Counterfactual Execution: The system then allows the agents to resume execution from this altered state, generating the new counterfactual trace. A developer-facing Web Debugging UI was even built to visualize this process, allowing users to select a step, edit the message, and observe the resulting counterfactual run.

FAQ: Is DoVer restricted to proprietary models?

Q: Can DoVer operate using open-source Large Language Models (LLMs)?

A: Yes, DoVer exhibits excellent compatibility with open-source models. The research specifically tested the Qwen3-8B and Qwen3-32B models. The results were highly positive:

The Qwen3-32B model achieved a failure recovery rate of 16.9% on the WW-GAIA benchmark. This figure is exceptionally close to the performance of GPT-4o, which achieved 17.6% on the same set.
The smaller Qwen3-8B model, when provided with a 3-shot prompting setup (three examples), saw its success rate improve from 11.3% to 14.3%.

This data confirms that the core intervention logic of DoVer is robust and can be effectively deployed on locally hosted or less-resource-intensive open-source models.

Q: Does DoVer intervene by modifying the agent’s actual code?

A: No, in the current framework, DoVer’s interventions are limited to textual modifications at the Orchestrator level (i.e., changing instructions and plans). It does not automatically modify the sub-agent’s underlying Python code, nor does it create new tools. This limitation explains why some cases fall into the “Inconclusive” category; if the fix requires a tool the agent simply doesn’t possess, modifying the instruction alone is insufficient.

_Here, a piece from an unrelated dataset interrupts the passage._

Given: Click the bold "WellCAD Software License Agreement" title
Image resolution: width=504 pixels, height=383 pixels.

Q: How does DoVer compare to methods like “Self-Refine” or “CRITIC” that make the model reflect on its own output?

A: DoVer offers a superior solution in multi-agent environments. Comparative testing on the WW-GAIA dataset showed that self-refinement methods like CRITIC achieved a 0% repair rate. The reason for this failure is that multi-agent traces are long and noisy. Attempting to make a model “reflect” and simply rewrite the final answer at the very end of a long, complex execution trajectory is highly unlikely to correct fundamental execution deviations that occurred dozens of steps earlier. DoVer’s strength is its in-situ intervention, which corrects the error exactly at the point it occurred in the sequence.

Q: Is DoVer suitable for all Multi-Agent Systems?

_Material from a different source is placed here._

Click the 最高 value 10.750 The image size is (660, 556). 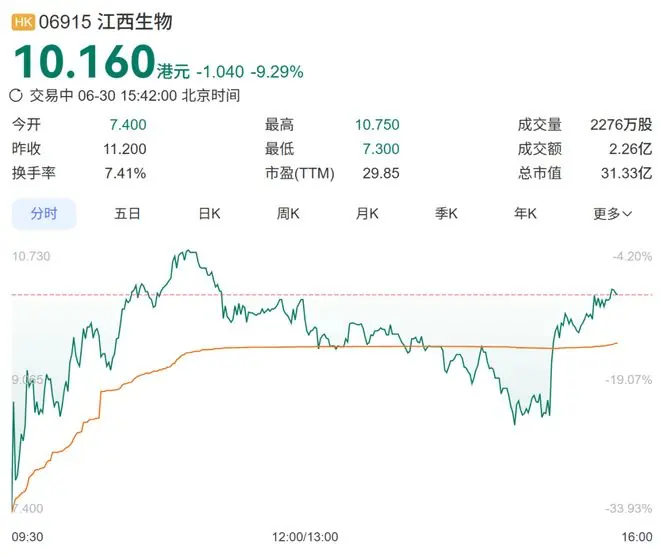tap(377, 125)
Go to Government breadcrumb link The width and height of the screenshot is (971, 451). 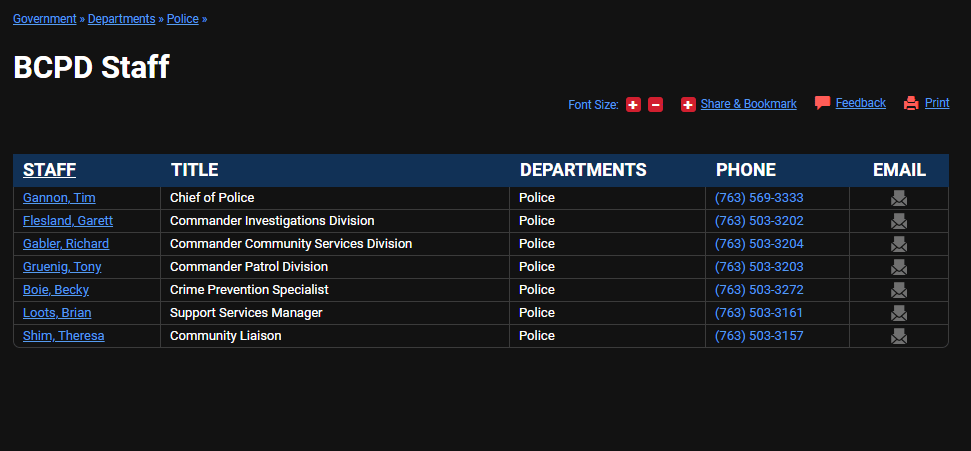pos(44,19)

A: DoVer’s core principles (segmentation, attribution, verification) are universally applicable. However, for practical integration, the target agent system must meet two non-negotiable engineering requirements:

Complete Log Availability: The system must generate detailed, comprehensive logs of all agent-to-agent and agent-to-tool interactions.
Robust Checkpointing: The system must natively support the ability to save the complete execution state and restore execution from a specific step. Black-box or purely asynchronous systems may require significant architectural modification to adopt DoVer.

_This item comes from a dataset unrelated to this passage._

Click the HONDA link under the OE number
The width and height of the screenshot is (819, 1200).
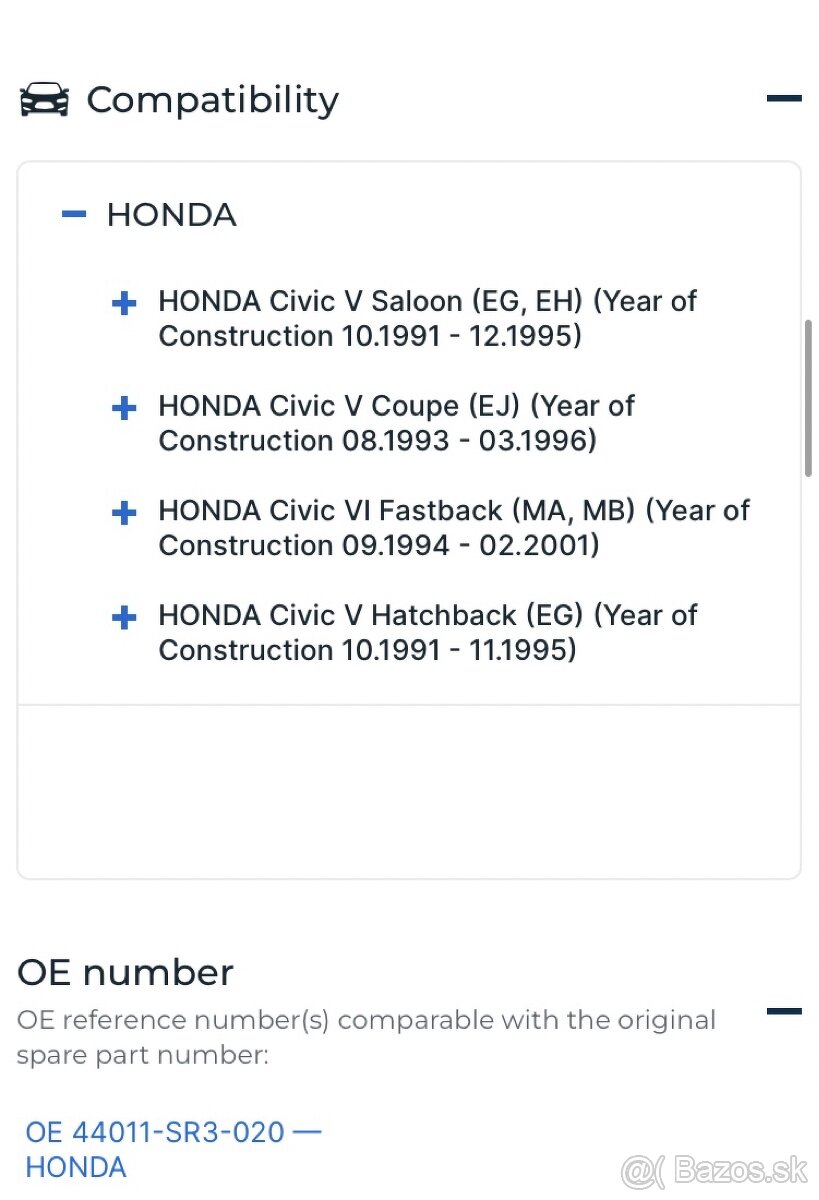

Conclusion: Elevating Debugging from Guesswork to Engineering

The DoVer framework represents a pivotal moment in the development of robust LLM Multi-Agent Systems. By replacing passive, log-based speculation with an active, intervention-driven closed loop, it provides developers with a quantifiable, verifiable, and highly efficient path to diagnose and repair failures.

The data confirms its value: successfully repairing a significant percentage of previously failed complex tasks and, crucially, validating or refuting a large portion of potential fault hypotheses. This ability to transform an abstract “system failed” notification into a concrete diagnostic output—such as “Hypothesis Refuted, investigate tool extraction logic” or “Inconclusive, agent lacks the required scroll tool”—is the true long-term value.

DoVer is a practical engineering solution that anchors the reliability of advanced AI systems in the rigorous methodology of scientific experimentation. It moves the discipline of LLM debugging out of the realm of mysticism and into the predictable domain of computer science.